By Megan Sparks, Senior Library Assistant, Adult Services

It’s an exciting time to be a fan of women’s sports, as the National Women’s Soccer League prepares for its championship game of the Challenge Cup on July 26. Meanwhile, the NWSL is set to expand next year into Louseville, with sights set on Los Angeles for 2022. The WNBA returns on Saturday, July 25 with our hometown Phoenix Mercury taking on the LA Sparks at noon, Arizona time.

Still missing sports? Take a look at some of the books below – nonfiction works and memoirs by female sports legends.

Hockey goalie

– Abby Wambach led the National Women’s Soccer Team to their third star, the 2015 Women’s World Cup (they added a fourth star in 2019). Her brutally honest memoir, Forward, details her life in the soccer world and outside of it, including her upbringing, her troubled marriage, and her life after retirement.

Game Face: What Does a Woman Athlete Look Like? by Jane Gottesman is a collection of photographs of female athletes, accompanied with stories. It attempts to answer the question from its book jacket: “What do girls and women look like, freed from traditional feminine constraints, using their bodies in joyful and empowering ways?”

Game On! How Women’s Basketball Took Seattle by Storm by Jayda Evans: While this book chronicles the rise of the Seattle Storm, it also contains an in-depth history of the formation of the WNBA and its founding players.

RECORDS SUPPLIED
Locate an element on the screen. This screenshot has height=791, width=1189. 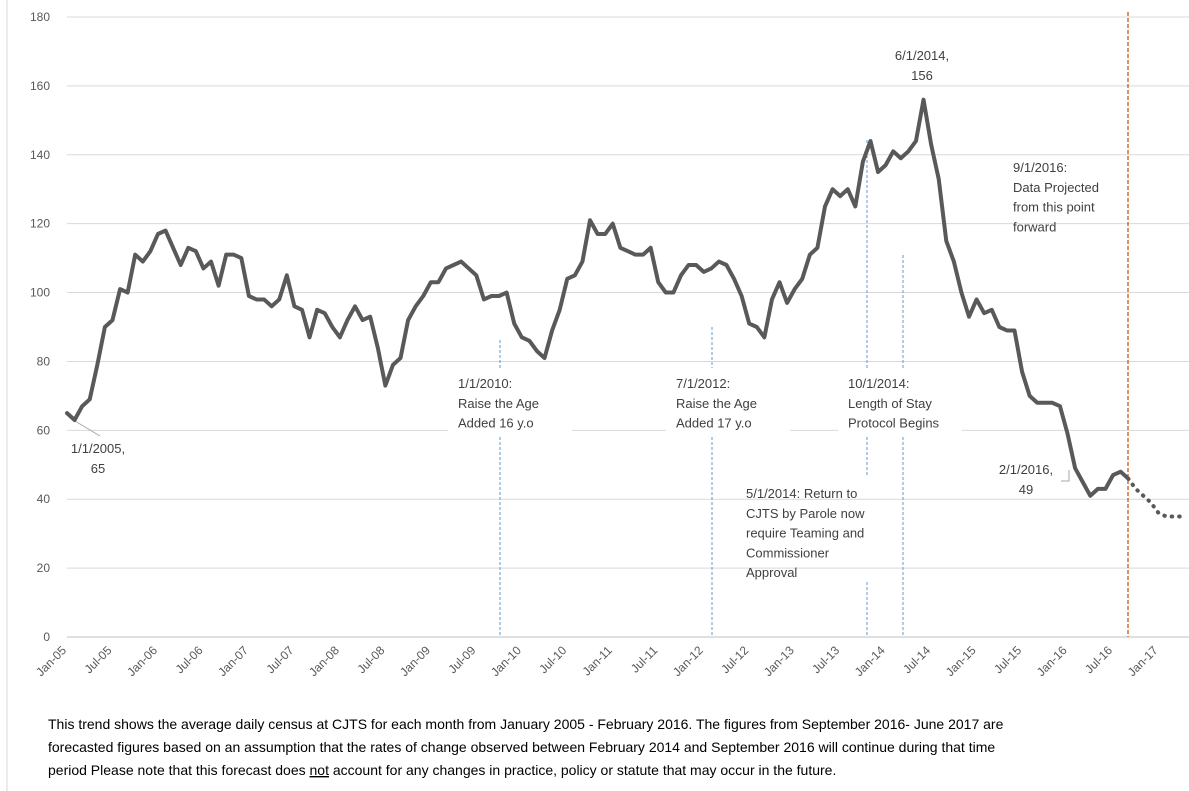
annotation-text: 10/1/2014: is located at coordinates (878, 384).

--

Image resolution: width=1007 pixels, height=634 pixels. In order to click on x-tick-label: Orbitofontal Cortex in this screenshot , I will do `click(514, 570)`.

TASK DIRECTIONS
Continue the library post on books by and about women athletes from where it stops.

TASK ANSWER
Awista Ayub brought soccer to Afghan women by bringing eight of them to America, circumventing Taliban rule. Afghanistan now boasts 15 teams in their federation, a phenomenon grown from these eight original courageous young women. However Tall the Mountain: A Dream, Eight Girls, and a Journey Home is Awista’s story.

– One of the mightiest of the Mighty (Phoenix) Mercury, Brittney Griner, tells her story in In My Skin: My Life On and Off the Basketball Court.

Surfer

Nike Is a Goddess: The History of Women in Sports, edited by Lissa Smith draws narrative talent from a pool of top female sportswriters to cover the history of women’s sports, and the groundbreakers who shaped it.

The Rivals: Chris Evert vs. Martina Navratilova: Their Epic Duels and Extraordinary Friendship by Johnette Howard details the famous rivalry between two tennis champs.

Still Kicking: My Dramatic Journey As the First Woman to Play Division One College Football by Katie Hnida: Seventeen years ago, Katie Hnida broke a barrier and became the first woman to play Division One college football. Her story is a difficult one, but it is dramatically recounted in this memoir.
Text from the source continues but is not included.